(Entries taken from a collection)
%%

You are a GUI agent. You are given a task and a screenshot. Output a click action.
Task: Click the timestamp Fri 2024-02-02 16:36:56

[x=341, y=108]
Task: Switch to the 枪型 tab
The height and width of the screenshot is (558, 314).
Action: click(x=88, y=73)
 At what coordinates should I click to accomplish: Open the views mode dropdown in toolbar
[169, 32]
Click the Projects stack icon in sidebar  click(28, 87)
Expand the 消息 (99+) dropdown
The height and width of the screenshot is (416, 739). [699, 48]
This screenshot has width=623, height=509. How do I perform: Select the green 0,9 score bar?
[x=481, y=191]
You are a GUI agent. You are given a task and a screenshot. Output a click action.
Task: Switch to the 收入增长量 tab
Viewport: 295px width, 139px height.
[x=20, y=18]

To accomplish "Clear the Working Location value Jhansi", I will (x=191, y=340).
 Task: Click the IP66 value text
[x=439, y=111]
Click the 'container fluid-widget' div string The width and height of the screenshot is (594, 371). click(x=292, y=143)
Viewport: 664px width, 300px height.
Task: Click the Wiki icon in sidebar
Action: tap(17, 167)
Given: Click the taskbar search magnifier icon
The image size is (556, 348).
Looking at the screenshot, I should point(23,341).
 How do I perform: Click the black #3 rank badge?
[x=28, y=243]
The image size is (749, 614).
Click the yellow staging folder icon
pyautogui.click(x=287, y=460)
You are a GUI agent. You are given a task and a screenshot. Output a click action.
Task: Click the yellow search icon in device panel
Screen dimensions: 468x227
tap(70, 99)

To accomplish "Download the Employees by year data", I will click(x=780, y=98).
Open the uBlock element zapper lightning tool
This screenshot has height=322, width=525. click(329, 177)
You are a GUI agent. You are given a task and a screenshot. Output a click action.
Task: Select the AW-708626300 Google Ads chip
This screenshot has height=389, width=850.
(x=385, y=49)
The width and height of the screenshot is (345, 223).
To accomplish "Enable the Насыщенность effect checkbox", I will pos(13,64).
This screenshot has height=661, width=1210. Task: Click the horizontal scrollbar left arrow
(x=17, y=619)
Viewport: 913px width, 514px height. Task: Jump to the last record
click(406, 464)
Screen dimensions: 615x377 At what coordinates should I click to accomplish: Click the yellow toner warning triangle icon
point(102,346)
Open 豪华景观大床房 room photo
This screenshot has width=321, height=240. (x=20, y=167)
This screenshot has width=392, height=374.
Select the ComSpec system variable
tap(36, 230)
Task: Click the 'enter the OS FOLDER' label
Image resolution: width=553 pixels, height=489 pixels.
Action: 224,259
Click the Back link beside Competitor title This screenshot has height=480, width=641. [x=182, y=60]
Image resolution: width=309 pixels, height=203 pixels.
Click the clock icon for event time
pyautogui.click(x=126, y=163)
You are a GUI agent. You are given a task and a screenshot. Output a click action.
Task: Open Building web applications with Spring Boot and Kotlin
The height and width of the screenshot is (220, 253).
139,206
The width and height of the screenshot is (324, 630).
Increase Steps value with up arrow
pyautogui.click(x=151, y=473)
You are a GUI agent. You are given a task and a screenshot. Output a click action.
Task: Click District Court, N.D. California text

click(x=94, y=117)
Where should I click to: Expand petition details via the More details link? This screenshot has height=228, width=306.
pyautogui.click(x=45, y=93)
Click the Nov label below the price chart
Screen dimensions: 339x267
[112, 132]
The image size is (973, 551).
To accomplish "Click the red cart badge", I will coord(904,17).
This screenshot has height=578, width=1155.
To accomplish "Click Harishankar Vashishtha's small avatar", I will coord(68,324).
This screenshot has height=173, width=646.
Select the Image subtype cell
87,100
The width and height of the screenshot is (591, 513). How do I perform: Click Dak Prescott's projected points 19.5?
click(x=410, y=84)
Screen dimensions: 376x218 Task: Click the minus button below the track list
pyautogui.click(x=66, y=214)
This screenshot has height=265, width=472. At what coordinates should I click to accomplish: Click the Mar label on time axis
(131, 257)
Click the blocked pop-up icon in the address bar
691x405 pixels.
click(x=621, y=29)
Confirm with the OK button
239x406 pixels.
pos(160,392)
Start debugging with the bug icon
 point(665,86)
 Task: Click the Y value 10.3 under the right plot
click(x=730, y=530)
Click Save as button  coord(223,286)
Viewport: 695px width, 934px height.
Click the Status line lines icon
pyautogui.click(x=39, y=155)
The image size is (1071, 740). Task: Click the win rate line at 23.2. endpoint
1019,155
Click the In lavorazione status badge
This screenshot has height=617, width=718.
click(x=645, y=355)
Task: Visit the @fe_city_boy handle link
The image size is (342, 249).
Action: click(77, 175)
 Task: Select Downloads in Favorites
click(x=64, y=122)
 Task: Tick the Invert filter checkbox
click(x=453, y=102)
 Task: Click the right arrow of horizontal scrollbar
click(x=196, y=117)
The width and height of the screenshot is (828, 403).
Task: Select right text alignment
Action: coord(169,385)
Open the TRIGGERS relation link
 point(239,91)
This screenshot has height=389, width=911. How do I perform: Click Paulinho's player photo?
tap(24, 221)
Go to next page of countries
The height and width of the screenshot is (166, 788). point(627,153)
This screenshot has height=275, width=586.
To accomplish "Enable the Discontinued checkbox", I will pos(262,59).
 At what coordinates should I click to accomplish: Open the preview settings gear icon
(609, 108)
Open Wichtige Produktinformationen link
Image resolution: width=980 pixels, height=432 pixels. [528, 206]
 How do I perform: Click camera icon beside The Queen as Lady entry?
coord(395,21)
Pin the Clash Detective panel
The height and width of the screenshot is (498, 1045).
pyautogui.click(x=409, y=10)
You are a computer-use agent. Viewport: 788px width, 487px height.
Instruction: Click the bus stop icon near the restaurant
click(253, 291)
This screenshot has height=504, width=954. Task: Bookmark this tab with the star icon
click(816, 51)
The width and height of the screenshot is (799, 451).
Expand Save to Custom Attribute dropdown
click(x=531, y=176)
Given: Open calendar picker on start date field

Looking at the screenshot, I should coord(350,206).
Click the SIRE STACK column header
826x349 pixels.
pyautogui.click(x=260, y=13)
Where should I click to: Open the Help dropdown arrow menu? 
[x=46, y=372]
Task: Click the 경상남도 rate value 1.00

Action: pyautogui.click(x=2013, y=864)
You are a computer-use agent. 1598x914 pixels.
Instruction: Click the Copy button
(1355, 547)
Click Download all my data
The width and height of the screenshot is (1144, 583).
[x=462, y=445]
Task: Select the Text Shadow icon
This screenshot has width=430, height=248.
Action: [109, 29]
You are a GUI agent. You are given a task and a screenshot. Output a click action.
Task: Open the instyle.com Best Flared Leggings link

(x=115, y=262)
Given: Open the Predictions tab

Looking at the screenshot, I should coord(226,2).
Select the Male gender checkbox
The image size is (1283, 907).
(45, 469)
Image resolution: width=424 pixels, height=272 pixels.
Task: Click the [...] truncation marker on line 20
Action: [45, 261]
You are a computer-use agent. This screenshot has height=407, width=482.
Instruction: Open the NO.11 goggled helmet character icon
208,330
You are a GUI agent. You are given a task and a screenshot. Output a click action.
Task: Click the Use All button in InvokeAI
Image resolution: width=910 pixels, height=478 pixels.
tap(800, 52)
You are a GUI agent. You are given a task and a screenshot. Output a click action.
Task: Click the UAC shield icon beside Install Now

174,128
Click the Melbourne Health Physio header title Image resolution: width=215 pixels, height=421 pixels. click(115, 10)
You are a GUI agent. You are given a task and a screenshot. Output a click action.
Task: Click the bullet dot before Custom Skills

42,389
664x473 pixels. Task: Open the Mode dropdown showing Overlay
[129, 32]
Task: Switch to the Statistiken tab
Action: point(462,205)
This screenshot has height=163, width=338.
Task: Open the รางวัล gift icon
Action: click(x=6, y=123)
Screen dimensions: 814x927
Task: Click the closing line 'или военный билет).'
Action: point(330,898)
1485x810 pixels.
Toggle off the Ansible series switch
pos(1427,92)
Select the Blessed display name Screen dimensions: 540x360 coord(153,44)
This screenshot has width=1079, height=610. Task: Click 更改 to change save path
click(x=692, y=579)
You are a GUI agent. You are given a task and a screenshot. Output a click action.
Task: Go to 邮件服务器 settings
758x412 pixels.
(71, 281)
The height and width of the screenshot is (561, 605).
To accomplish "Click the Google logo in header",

%%

Go through the data line by line and say how many lines contain "Enable". Give the number alone.

2